# [EXERCISE BRIEF]
Exactly the lines below from the one with "Task: Expand the agent folder chevron" up to and including the one with "Given: Click the previous" make up the answer, with nothing else added.

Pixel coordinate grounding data

========

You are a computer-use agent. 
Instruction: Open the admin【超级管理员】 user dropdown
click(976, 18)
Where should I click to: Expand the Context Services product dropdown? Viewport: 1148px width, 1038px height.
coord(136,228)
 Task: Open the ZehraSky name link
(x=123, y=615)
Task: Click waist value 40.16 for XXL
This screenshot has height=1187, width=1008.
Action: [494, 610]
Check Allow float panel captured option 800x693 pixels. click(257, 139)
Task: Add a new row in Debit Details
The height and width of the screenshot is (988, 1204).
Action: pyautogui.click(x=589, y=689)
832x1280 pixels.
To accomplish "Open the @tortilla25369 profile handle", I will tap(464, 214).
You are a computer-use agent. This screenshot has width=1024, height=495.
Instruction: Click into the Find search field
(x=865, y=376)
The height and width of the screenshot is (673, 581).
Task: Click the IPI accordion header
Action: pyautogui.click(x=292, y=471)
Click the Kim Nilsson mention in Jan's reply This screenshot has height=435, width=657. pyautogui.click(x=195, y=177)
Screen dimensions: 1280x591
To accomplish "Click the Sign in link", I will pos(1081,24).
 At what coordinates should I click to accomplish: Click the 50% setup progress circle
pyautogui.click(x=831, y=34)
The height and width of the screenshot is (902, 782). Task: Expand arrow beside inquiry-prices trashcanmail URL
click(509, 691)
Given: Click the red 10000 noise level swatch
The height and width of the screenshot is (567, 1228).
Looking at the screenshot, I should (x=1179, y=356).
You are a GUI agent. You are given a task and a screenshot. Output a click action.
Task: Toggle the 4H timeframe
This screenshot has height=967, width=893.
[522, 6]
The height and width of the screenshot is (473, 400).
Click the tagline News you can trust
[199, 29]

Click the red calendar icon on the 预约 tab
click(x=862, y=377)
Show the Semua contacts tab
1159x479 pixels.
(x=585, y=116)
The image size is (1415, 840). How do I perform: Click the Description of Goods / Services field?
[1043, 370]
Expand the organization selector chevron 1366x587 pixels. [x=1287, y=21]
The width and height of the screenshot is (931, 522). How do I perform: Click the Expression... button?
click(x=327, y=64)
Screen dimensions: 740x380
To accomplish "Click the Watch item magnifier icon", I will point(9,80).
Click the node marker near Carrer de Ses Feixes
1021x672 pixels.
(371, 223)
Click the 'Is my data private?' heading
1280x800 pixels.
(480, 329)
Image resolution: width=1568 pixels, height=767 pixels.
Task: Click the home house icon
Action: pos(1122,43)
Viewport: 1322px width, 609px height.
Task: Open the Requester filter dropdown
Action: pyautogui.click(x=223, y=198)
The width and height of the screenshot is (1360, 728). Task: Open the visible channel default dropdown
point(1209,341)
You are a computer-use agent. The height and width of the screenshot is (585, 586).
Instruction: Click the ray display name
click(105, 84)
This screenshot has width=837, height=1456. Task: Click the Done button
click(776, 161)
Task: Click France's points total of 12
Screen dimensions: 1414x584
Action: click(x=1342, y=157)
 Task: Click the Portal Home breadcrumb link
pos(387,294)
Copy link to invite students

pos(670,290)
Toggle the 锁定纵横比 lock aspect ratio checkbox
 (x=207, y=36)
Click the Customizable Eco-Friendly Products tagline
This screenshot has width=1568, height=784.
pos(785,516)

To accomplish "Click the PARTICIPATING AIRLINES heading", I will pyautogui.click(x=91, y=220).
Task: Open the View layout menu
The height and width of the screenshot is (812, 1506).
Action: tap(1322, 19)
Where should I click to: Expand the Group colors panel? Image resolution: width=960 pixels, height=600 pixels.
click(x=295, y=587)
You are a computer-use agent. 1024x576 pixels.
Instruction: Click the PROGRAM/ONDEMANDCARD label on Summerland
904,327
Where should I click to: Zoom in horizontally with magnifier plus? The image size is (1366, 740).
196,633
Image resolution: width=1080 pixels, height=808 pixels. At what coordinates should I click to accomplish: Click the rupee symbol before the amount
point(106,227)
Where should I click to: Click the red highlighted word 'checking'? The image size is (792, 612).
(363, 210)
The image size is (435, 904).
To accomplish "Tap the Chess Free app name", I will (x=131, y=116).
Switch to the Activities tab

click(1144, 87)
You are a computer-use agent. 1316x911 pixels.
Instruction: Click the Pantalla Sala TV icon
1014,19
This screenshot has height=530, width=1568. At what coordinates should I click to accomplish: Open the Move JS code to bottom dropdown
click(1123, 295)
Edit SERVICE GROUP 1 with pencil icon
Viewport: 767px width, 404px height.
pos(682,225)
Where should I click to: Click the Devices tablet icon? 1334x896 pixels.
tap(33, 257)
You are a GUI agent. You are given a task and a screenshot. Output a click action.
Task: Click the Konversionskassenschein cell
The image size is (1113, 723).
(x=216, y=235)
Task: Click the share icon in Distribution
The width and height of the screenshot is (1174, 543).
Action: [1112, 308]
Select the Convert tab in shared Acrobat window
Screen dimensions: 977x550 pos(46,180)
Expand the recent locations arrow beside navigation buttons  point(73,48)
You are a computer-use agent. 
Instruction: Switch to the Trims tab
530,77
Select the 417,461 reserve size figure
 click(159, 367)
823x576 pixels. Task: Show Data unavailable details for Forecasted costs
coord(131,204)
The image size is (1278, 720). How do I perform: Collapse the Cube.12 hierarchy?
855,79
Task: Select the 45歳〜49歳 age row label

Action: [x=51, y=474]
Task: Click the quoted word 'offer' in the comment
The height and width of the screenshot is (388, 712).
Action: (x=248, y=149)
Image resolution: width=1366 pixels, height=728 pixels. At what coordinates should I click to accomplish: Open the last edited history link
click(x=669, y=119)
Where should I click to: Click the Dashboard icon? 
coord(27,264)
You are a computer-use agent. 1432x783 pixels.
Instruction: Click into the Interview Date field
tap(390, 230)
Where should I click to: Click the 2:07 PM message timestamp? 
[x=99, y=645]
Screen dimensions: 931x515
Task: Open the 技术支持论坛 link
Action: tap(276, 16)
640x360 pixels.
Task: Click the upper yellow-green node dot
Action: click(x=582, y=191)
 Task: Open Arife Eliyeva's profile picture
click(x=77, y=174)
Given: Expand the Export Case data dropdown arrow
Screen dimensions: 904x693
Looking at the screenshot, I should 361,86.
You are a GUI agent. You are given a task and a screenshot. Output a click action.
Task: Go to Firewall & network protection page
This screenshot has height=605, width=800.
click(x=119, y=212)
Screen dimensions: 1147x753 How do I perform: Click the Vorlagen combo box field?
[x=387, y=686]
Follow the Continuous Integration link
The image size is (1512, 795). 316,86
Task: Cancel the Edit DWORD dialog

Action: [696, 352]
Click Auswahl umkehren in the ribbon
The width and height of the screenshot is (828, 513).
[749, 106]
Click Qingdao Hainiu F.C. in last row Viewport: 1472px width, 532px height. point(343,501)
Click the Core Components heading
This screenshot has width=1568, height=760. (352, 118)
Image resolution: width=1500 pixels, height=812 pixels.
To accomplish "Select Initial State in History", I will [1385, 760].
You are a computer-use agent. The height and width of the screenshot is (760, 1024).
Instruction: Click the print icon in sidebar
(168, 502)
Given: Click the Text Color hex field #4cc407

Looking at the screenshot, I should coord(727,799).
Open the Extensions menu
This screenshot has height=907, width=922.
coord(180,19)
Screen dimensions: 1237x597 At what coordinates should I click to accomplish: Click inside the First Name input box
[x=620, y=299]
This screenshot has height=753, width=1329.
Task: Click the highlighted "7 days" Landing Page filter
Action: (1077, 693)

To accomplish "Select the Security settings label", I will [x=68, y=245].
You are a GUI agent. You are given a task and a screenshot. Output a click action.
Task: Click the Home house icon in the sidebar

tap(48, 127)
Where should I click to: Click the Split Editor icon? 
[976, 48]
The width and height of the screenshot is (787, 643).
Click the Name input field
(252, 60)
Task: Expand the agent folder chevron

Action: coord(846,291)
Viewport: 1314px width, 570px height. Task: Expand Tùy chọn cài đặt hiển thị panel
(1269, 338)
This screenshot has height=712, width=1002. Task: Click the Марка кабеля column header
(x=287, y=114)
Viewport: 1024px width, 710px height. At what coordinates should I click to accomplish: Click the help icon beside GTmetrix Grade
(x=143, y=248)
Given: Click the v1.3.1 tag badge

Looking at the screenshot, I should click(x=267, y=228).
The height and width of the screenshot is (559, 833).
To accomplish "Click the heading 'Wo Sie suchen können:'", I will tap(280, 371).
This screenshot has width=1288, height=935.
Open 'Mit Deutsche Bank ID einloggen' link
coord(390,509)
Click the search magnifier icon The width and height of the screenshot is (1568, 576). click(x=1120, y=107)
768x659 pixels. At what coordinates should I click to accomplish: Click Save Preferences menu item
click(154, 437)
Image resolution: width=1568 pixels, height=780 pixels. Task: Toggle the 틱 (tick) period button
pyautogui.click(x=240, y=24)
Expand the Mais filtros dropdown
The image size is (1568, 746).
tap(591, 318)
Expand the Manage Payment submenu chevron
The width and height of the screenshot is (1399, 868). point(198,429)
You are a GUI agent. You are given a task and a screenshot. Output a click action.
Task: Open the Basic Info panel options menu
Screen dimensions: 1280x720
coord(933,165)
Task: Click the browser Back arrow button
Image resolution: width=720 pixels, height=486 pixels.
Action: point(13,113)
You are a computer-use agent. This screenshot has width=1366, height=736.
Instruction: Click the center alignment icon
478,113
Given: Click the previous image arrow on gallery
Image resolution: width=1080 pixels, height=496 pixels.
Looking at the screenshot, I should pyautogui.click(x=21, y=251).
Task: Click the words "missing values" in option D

========

# [REPLY]
Task: Expand the agent folder chevron

Action: coord(846,291)
Viewport: 1314px width, 570px height. Task: Expand Tùy chọn cài đặt hiển thị panel
(1269, 338)
This screenshot has height=712, width=1002. Task: Click the Марка кабеля column header
(x=287, y=114)
Viewport: 1024px width, 710px height. At what coordinates should I click to accomplish: Click the help icon beside GTmetrix Grade
(x=143, y=248)
Given: Click the v1.3.1 tag badge

Looking at the screenshot, I should click(x=267, y=228).
The height and width of the screenshot is (559, 833).
To accomplish "Click the heading 'Wo Sie suchen können:'", I will tap(280, 371).
This screenshot has width=1288, height=935.
Open 'Mit Deutsche Bank ID einloggen' link
coord(390,509)
Click the search magnifier icon The width and height of the screenshot is (1568, 576). click(x=1120, y=107)
768x659 pixels. At what coordinates should I click to accomplish: Click Save Preferences menu item
click(154, 437)
Image resolution: width=1568 pixels, height=780 pixels. Task: Toggle the 틱 (tick) period button
pyautogui.click(x=240, y=24)
Expand the Mais filtros dropdown
The image size is (1568, 746).
tap(591, 318)
Expand the Manage Payment submenu chevron
The width and height of the screenshot is (1399, 868). point(198,429)
You are a GUI agent. You are given a task and a screenshot. Output a click action.
Task: Open the Basic Info panel options menu
Screen dimensions: 1280x720
coord(933,165)
Task: Click the browser Back arrow button
Image resolution: width=720 pixels, height=486 pixels.
Action: point(13,113)
You are a computer-use agent. This screenshot has width=1366, height=736.
Instruction: Click the center alignment icon
478,113
Given: Click the previous image arrow on gallery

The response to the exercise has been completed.